Epidermodysplasia verruciformis, first described in 1922 by Lewandowksi and Lutz, is a very rare, chronic disease, characterized by a unique susceptibility to cutaneous infections by a group of phylogenetically related human papilloma virus (HPV) types, referred as EV types.[1] In most EV-affected families, inheritance follows an autosomal recessive pattern and recently, truncating mutations in two genes, TMC6 (EVER 1) and TMC8 (EVER 2) have been identified as a cause of EV. About 2 dozen EV-specific HPV types have been described, a subset of which (mainly 5 and 8) is detected in EV-associated skin cancers.[2] Squamous cell carcinomas usually arise in pityriasis versicolor like EV-lesions on sun exposed areas. It usually manifests in childhood with persistent and widespread warts. Individual lesions typically have either the appearance of flat warts or flat, scaly red-brown or hypopigmented macules that resemble lesions of pityriasis versicolor.[3] Histopathologically EV is characterized by hyperkeratosis, acanthosis and prominent vacuolation in the Malphigian layer. Biopsies of EV lesions from HIV-positive patients report higher rates of dysplasia (63%) compared to the patients of EV without immunosuppression (20%).[4] However, our case did not reveal features of dysplasia. Treatment is usually less successful in HIV-associated EV than classical EV. In various series[5],[6],[7] of HIV patients with EV, different treatment modalities including systemic retinoids, interferon, imiquimod, and combination of systemic and topical therapies have been attempted and found to be either unsuccessful, inconsistent or associated with rapid recurrence after treatment. The diagnosis of EV should be considered in patients with HIV who present with pityriasis versicolor like disseminated hypopigmented lesions resistant to treatment with antifungal medications.[8]

References

1Majewski S, Jabłońska S. Epidermodysplasia verruciformis as a model of human papillomavirus-induced genetic cancer of the skin. Arch Dermatol 1995;131:1312-8.

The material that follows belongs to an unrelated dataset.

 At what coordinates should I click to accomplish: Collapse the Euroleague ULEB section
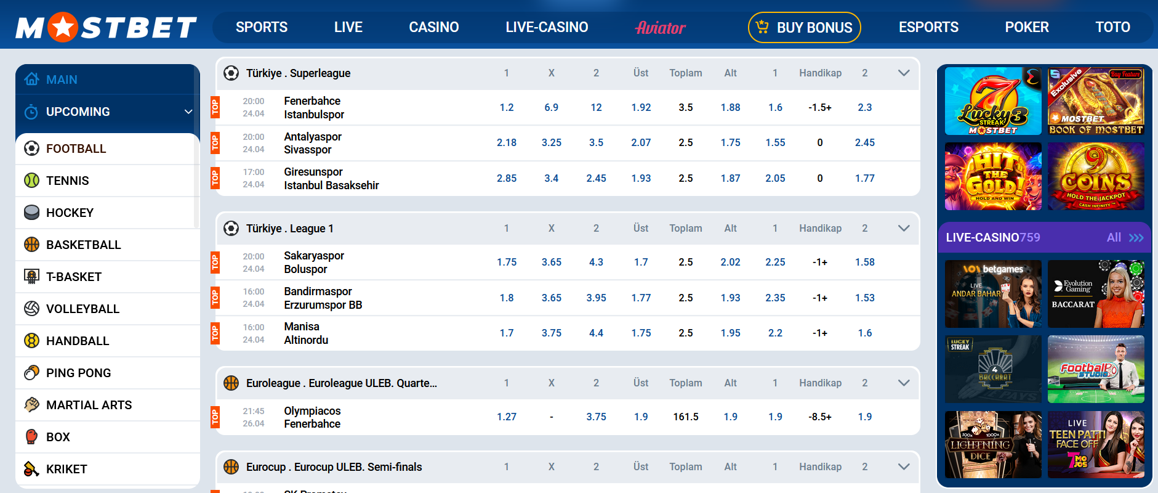point(903,383)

2Kirnbauer R, Lenz P. Human papillomaviruses. In: Bolognia JL, Jorizzo JL, Schaffer JV, editors. Dermatology. 3rd ed. China: Elsevier Saunders; 2012. p. 1303-19.
3Androphy EJ, Kirnbauer R. Human papilloma virus infections. In: Goldsmith LA, Katz SI, Gilchrest BA, Paller AS, Lefell DJ, Wolff K, editors. Fitzpatrick's Dermatology in General Medicine. 8th ed. New York: McGraw Hill; 2012. p. 2421-33.

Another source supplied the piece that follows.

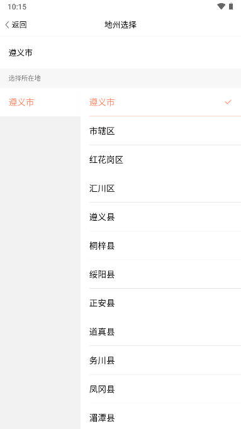Check the Wi-Fi signal status icon
This screenshot has width=241, height=429.
pyautogui.click(x=221, y=6)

4Morrison C, Eliezri Y, Magro C, Nuovo GJ. The histologic spectrum of epidermodysplasia verruciformis in transplant and AIDS patients. J Cutan Pathol 2002;29:480-9.
5Berthelot C, Dickerson MC, Rady P, He Q, Niroomand F, Tyring SK, et al. Treatment of a patient with epidermodysplasia verruciformis carrying a novel EVER 2 mutation with imiquimod. J Am Acad Dermatol 2007;56:882-6.
6Janssen K, Lucker GP, Houwing RH, van Rijssel R. Epidermodysplasia verruciformis: Unsuccessful therapeutic approach with imiquimod. Int J Dermatol 2007;46 Suppl 3:45-7.
7Rallis E, Paparizos V, Kyriakis K, Katsambas A. Treatment of epidermodysplasia verruciformis in human immunodeficiency virus-positive patients. J Eur Acad Dermatol Venereol 2009;23:195-6.
8Hultgren TL, Srinivasan SK, DiMaio DJ. Epidermodysplasia verruciformis occurring in a patient with human immunodeficiency virus: A case report. Cutis 2007;79:307-11.